Hajar Raissouni is a member of the editorial team of Akhbar Al Yaoum, probably the last genuinely independent daily in Morocco — as evidenced by the constant attacks against the newspaper over the past decade. She also belongs to a family of dissidents: One of her uncles is a well-known Islamist ideologue, another is a virulent left-wing columnist, and her cousin is a leading human rights defender. Through Hajar, it was most probably her family that was targeted. Seen from that angle, the royal pardon does not solve anything. It does not cancel the sinister message this trial sent to the few opponents left in Morocco: "Keep quiet, otherwise the State will stop at nothing to discredit you."
 
Then, there are individual freedoms. The official statement justifies the royal pardon for Hajar and her fiancé by invoking "their intention to start a family according to religious precepts and the law".  In reaction, the feminist journalist Fedwa Misk asked a faux-innocent question: "And what if the fiancés didn't want to get married anymore? Would they be sent back to prison?"  We could add: What about the millions of Moroccan men and women who love each other "without documents"? Should they all go to prison? 
 
It is time to revoke article 490 of the penal code that criminalizes extramarital sex. In 2018, 17,000 people were prosecuted for this offense, as well as for adultery or homosexuality. All were consenting adults who were simply exercizing a fundamental right, the right to control their own bodies as they please.
 
A petition demanding that this medieval law be dropped gathered more than 10,000 signatures in two weeks. Will Mohammed VI listen to them? In 2004, he revolutionized the status of Moroccan women through a daring reform of family law. Fifteen years later, the time has come for a new revolution, this time for adults of both sexes who should be free to lead their intimate lives as they wish without State interference.
 
There is also the right to privacy. Hajar's was brutally violated by this trial.
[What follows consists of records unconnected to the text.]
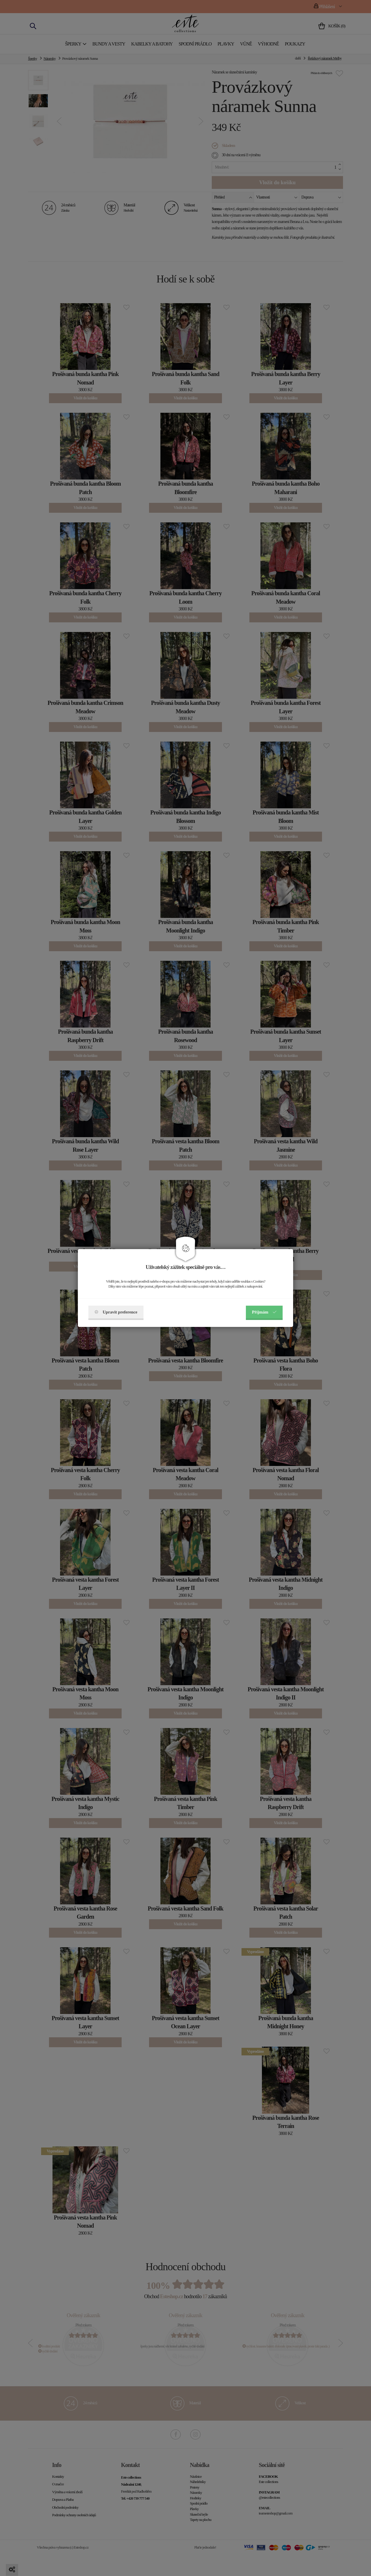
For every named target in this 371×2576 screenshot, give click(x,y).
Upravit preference (115, 1312)
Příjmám (264, 1312)
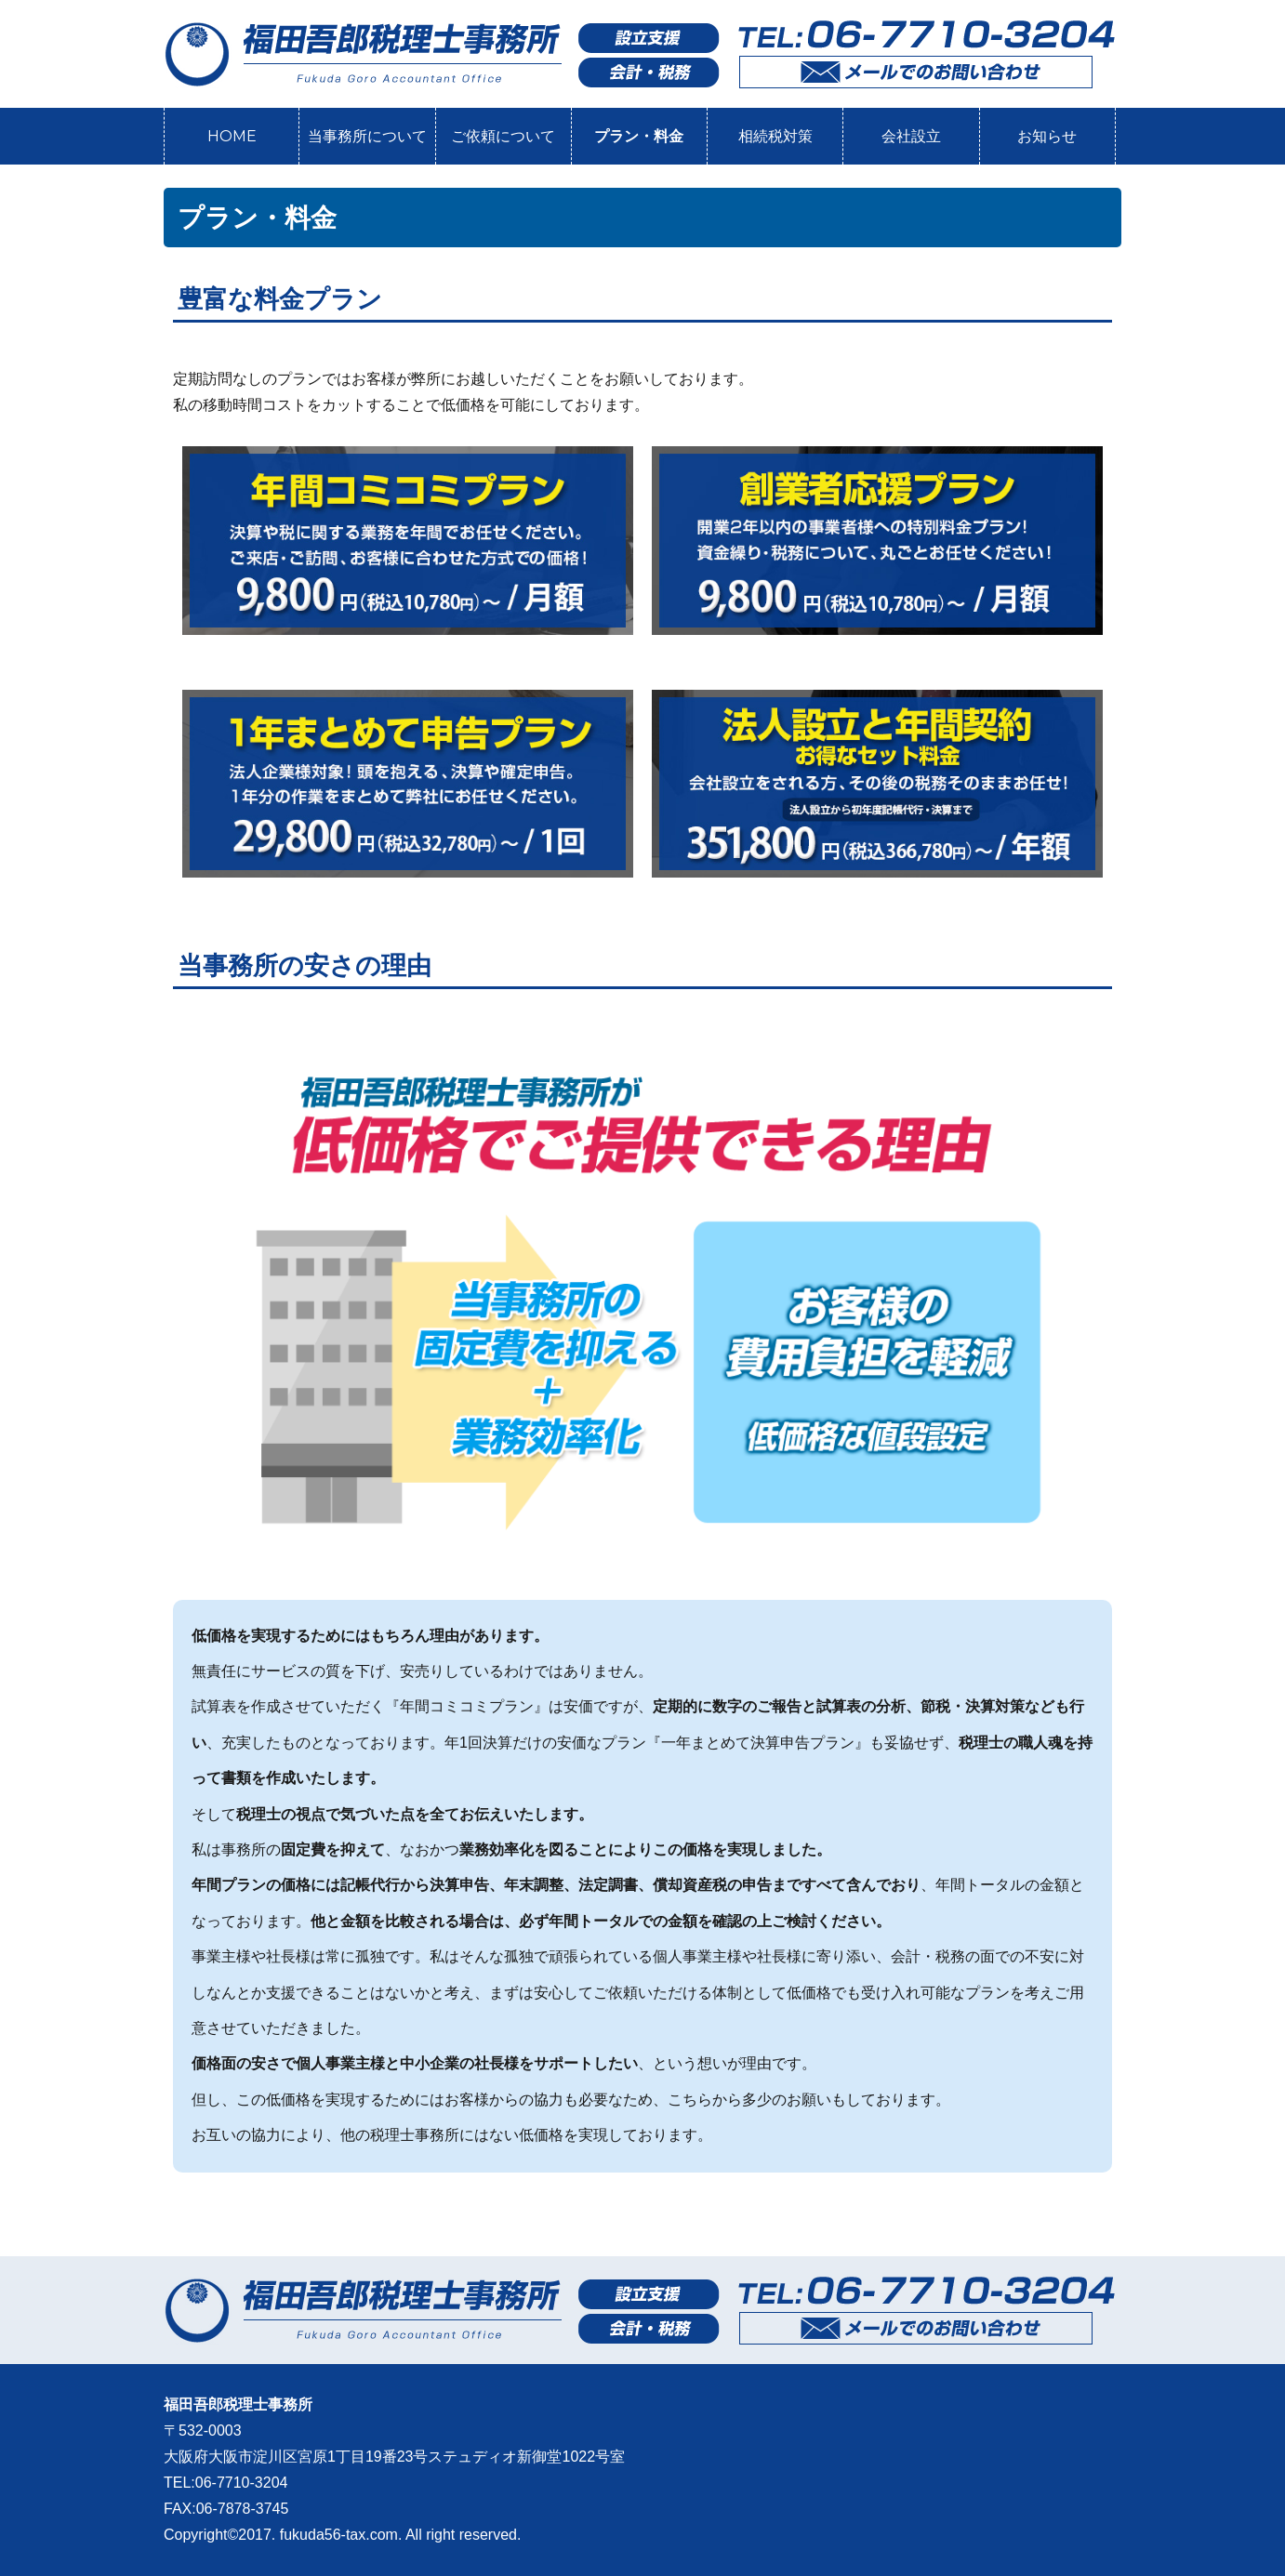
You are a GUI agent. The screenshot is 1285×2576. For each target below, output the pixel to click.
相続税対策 (775, 136)
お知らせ (1047, 136)
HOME (232, 136)
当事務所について (367, 136)
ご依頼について (503, 136)
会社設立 (911, 136)
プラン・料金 (638, 136)
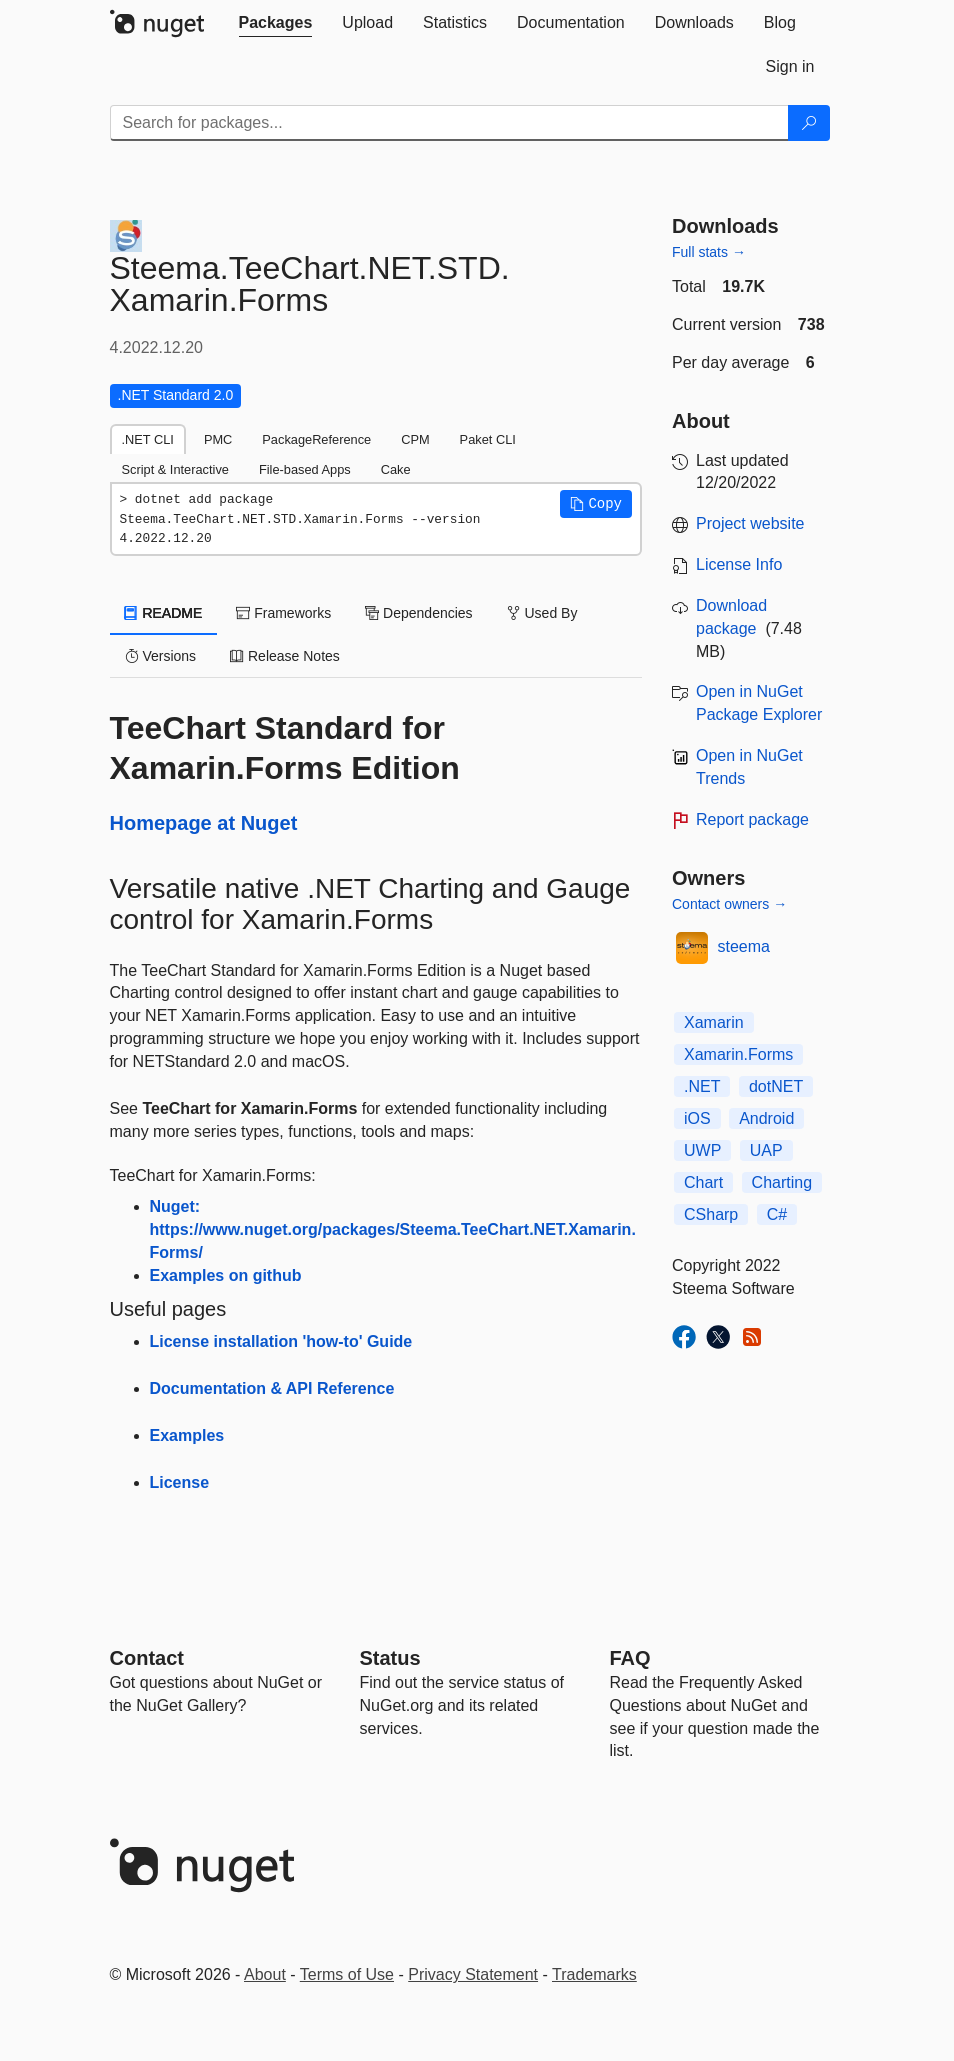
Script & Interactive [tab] (175, 469)
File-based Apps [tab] (305, 469)
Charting (782, 1182)
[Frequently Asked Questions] (630, 1658)
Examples (187, 1435)
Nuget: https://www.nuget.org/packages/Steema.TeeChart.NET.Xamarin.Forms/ (393, 1229)
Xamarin (714, 1022)
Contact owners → (729, 904)
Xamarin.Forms (738, 1054)
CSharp (711, 1214)
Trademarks (594, 1974)
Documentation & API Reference (272, 1388)
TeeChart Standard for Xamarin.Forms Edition (285, 748)
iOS (697, 1118)
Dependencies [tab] (418, 613)
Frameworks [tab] (283, 613)
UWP (702, 1150)
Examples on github (226, 1275)
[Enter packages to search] (449, 123)
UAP (766, 1150)
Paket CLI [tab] (488, 439)
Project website (750, 523)
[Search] (809, 123)
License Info (739, 564)
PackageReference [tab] (316, 439)
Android (766, 1118)
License (180, 1482)
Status (390, 1658)
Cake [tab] (396, 469)
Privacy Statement (473, 1974)
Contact (147, 1658)
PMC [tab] (218, 439)
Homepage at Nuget (204, 823)
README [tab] (164, 613)
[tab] (276, 23)
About (265, 1974)
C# (777, 1214)
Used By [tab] (542, 613)
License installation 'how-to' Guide (281, 1341)
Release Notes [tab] (285, 656)
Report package (752, 819)
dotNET (776, 1086)
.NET (702, 1086)
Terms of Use (347, 1974)
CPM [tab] (415, 439)
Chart (703, 1182)
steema (744, 946)
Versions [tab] (161, 656)
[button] (596, 504)
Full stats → (709, 252)
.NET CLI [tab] (148, 439)
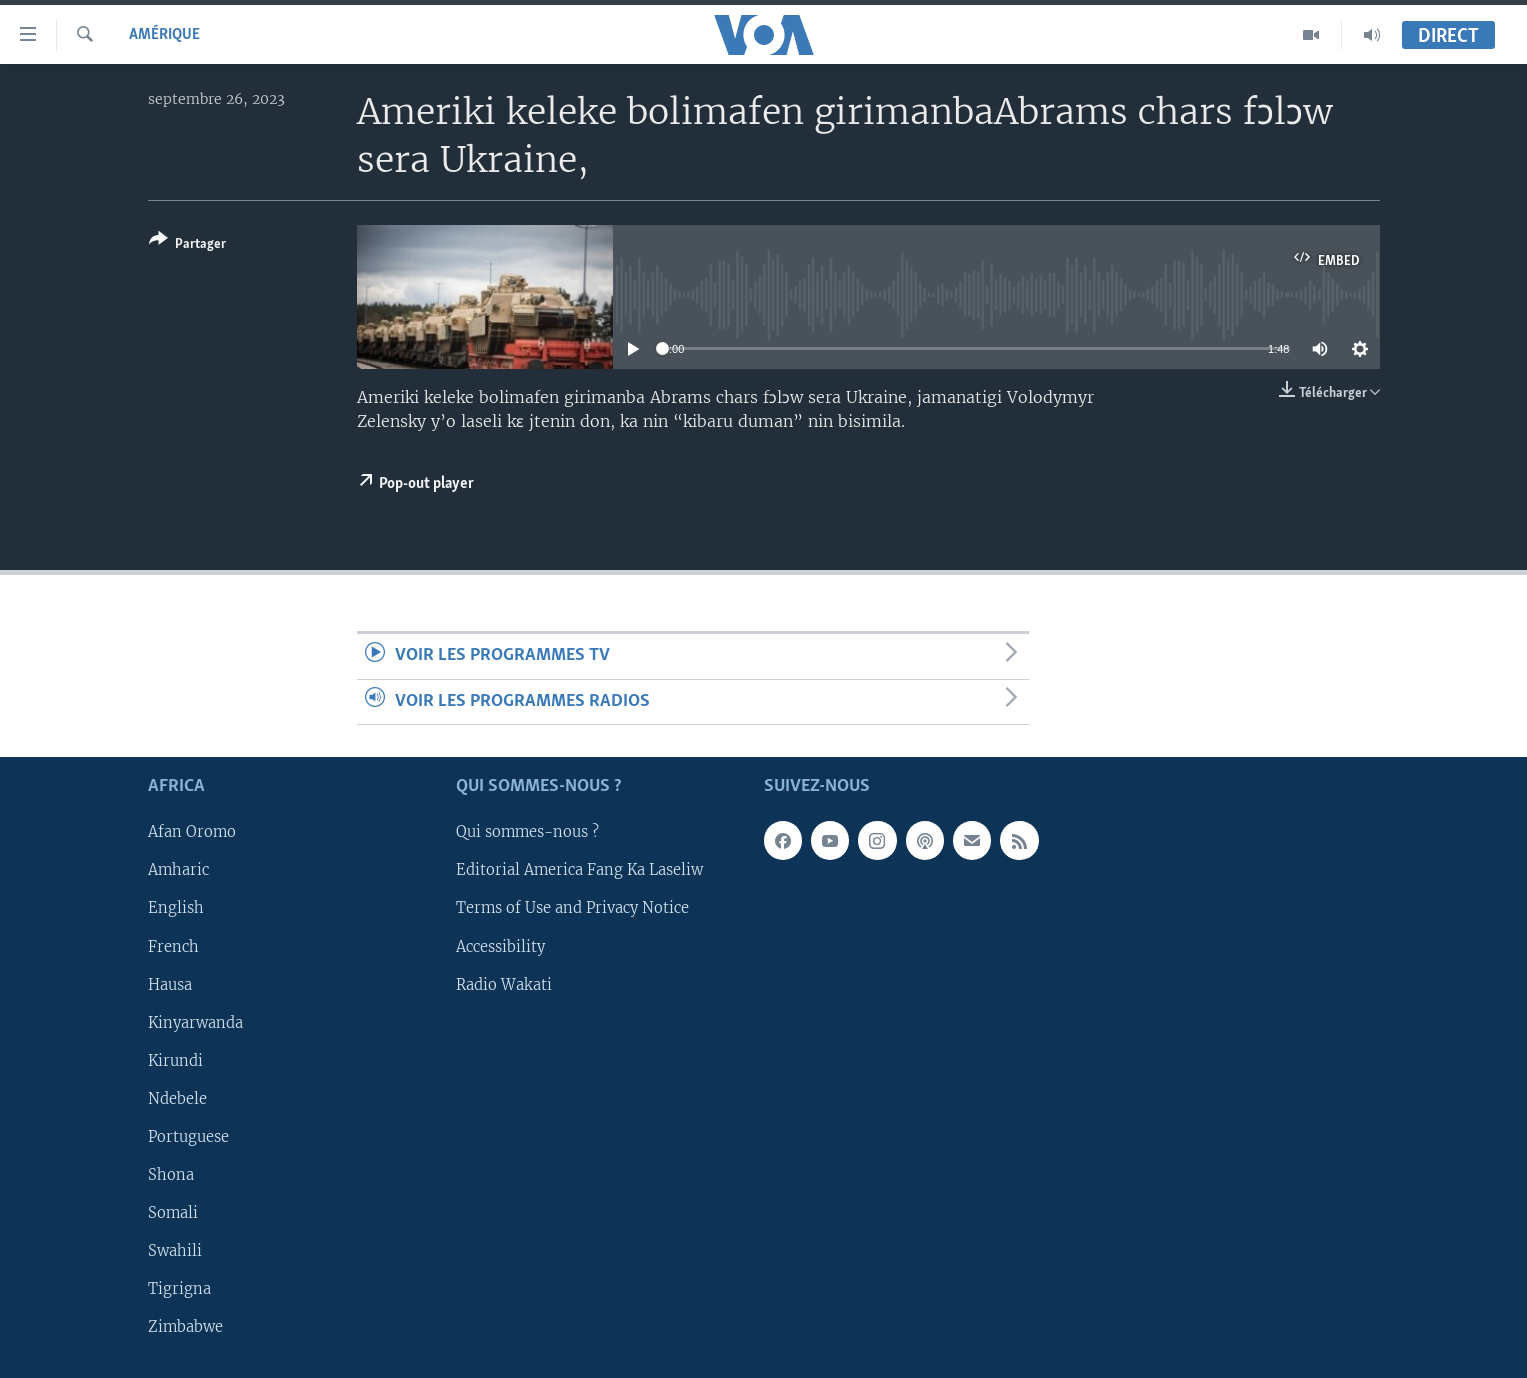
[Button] (187, 245)
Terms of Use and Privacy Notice (572, 908)
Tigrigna (179, 1289)
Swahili (175, 1251)
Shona (171, 1175)
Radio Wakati (504, 984)
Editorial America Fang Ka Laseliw (579, 870)
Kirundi (175, 1061)
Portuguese (188, 1137)
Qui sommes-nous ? (527, 832)
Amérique (164, 35)
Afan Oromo (192, 832)
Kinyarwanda (195, 1023)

As the sociologist Mehdi Alioua reminded us harshly but accurately, "a woman was forced to open her legs for a gynecological examination that she experienced as rape." Worse still, the results of this examination were broadcast to the press in unbearable detail by one of His Majesty's prosecutors.
 
The king's pardon does not make up for the prosecutor's abuse. It doesn't compensate for the infringement of a citizen's dignity and reputation. It won't prevent the same abomination from occurring again.
 
Finally, abortion. It remains a crime in Morocco, in violation of several rights including a woman's right to life and to health. Why? Because, as has been amply proven, criminalization does not lead to a decrease in abortions. All it does is compel women to resort to dangerous, non-medicalized abortions performed by charlatans in sinister backrooms. 
 
600 to 800 abortions take place every day in Morocco, two thirds of them performed by doctors. Following Hajar's gynecologist's misfortune, his colleagues will probably be very reluctant to carry out abortions. The mathematical consequence is that the number of Moroccan women risking their lives every day in disastrous conditions could be multiplied by three.
 
So yes, the royal pardon enabled Hajar Raissouni, her fiancé, and her doctor to be released. We should be happy about that. But for as long as unjust laws and wretched security practices continue to jeopardize the freedom and health of millions of Moroccan women, there is no cause for celebration.